Pepinos
There is an unusual plant in my garden, one that I mistook for a white eggplant. Indeed, it is from the same Solanum family as eggplant, potatoes and tomatoes. The plant right now is small and has dark, shiny attractive leaves and flowers that remind you of eggplants. Then there are the egg-shaped and larger than egg-sized white fruit, which have purple striping. The plant arrived in my garden via Roger Boddaert, the landscape architect who has been working on my property, and there was no name on it. My daughter and I speculated on what the plant could be. A couple of years ago when we were traveling in Ecuador, we were usually served fruit with a sugar syrup for dessert. One of the fruits served was called a Tree Tomato. It was a local treat. It was one of the most god-awful things I’d ever put in my mouth. Thin, red bitter skin filled entirely with small hard seeds and sour pulp, it was everything we could do to eat enough of it to be polite. In our research for what this plant was, the Tree Tomato came into mind and we were apprehensive that we were now the owners of a white version of this disgusting fruit.

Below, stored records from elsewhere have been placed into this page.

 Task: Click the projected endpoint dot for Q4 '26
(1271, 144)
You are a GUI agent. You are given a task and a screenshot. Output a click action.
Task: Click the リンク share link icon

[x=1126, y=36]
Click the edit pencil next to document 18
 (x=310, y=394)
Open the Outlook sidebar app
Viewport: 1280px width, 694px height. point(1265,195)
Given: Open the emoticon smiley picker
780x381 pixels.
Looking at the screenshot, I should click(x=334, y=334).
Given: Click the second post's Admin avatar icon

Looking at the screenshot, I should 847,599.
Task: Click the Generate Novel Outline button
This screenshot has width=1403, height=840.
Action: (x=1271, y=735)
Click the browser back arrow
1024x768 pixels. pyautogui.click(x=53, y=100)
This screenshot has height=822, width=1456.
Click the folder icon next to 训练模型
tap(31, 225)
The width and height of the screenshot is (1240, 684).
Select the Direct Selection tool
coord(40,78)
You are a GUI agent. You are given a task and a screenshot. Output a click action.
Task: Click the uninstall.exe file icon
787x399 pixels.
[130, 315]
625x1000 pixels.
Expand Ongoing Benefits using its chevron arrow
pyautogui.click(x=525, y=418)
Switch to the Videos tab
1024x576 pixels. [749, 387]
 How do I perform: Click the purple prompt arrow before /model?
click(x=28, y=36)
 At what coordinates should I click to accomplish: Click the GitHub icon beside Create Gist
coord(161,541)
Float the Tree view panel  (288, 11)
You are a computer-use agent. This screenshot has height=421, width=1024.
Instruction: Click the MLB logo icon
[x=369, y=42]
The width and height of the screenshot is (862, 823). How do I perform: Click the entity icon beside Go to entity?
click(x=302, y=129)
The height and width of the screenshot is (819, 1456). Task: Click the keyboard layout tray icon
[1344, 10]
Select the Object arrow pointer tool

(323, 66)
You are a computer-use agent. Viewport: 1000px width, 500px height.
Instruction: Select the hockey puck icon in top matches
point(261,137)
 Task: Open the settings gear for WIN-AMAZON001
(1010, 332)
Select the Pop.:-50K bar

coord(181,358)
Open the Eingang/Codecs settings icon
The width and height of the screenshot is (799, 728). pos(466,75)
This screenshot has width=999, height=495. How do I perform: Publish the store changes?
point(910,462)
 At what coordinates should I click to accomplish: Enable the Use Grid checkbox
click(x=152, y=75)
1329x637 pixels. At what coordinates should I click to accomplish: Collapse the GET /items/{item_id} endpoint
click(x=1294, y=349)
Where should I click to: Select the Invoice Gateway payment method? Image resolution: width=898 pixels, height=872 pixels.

We were wonderfully incorrect! The plant in our yard is called pepino, or Solanum muricatum, or pepino melon, or sweet pepino, it is a South American shrubby plant with incredible sweet fruit. It is a relative of the Tree Tomato, and that only goes to show how different members of the same family tree can be! The fruit as it ripens doesn’t become particularly soft; in fact, when it wrinkles it is overripe. The fragrance of the uncut fruit is marvelous. When you open the fruit it has a small center of easily scooped small seeds, and flesh that isn’t too soft or too crunch and has a taste of a ripe melon with a hint of fresh cucumber.
The scent is intoxicating, and reminded one friend I showed it to of some elusive childhood fragrance. The perfume is even better than the fruit, but the fruit is wonderful cut up in a fruit salad. The bush itself is attractive, especially with the egg-like fruit dangling from it.
Although pepinos are new to me (I’m always amazed at how many things I don’t know about, even with reading about five books a week and keeping my eyes and ears open in life), they’ve been in San Diego since the late 1800s, and are often grown in greenhouses. They’ve been eaten in the Andes, Ecuador, Peru and Chili from whence they came for so long as to appear in some artwork. If you have a spot in your yard for an unusual and highly satisfactory fruit, look for pepino. The fragrance of the fruit alone is worth it!